__Stated task__
Give everything from the line containing "You are a GUI" down to and including the line containing "pyautogui.click(x=889, y=246)" as a two-column CSV headed instruction and response, with the text in the instruction field and its answer in the response field. Put each field in quotation marks, replace line breaks with spaces, and leave out the pictures.

__Stored rows__

# # # # #

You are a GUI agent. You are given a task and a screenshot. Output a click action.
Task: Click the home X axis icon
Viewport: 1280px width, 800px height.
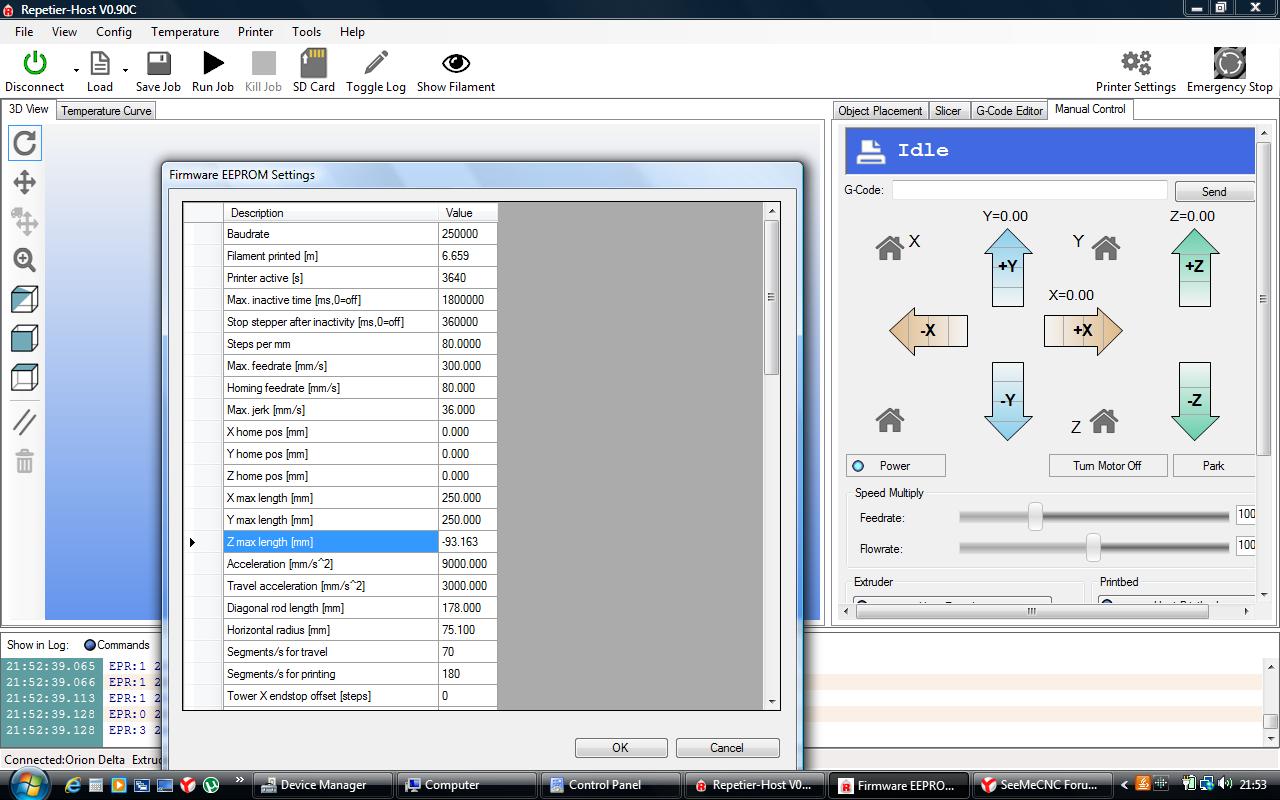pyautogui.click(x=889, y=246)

# # # # #

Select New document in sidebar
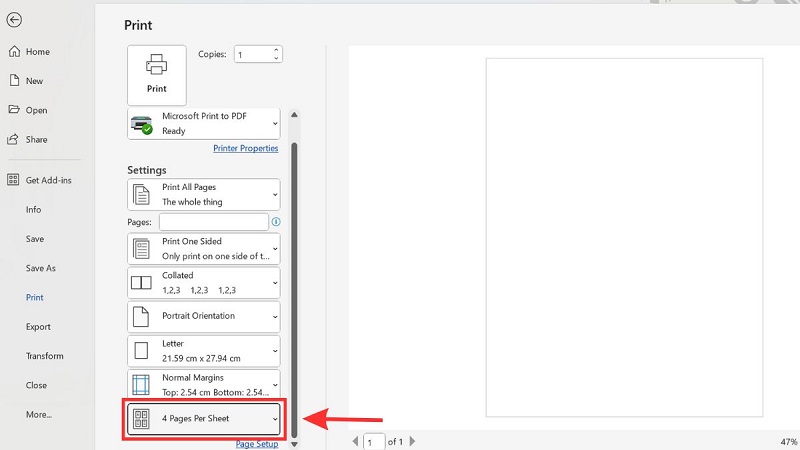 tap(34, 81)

# # # # #

__The answer__
instruction,response
"You are a GUI agent. You are given a task and a screenshot. Output a click action. Task: Click the home X axis icon Viewport: 1280px width, 800px height.","pyautogui.click(x=889, y=246)"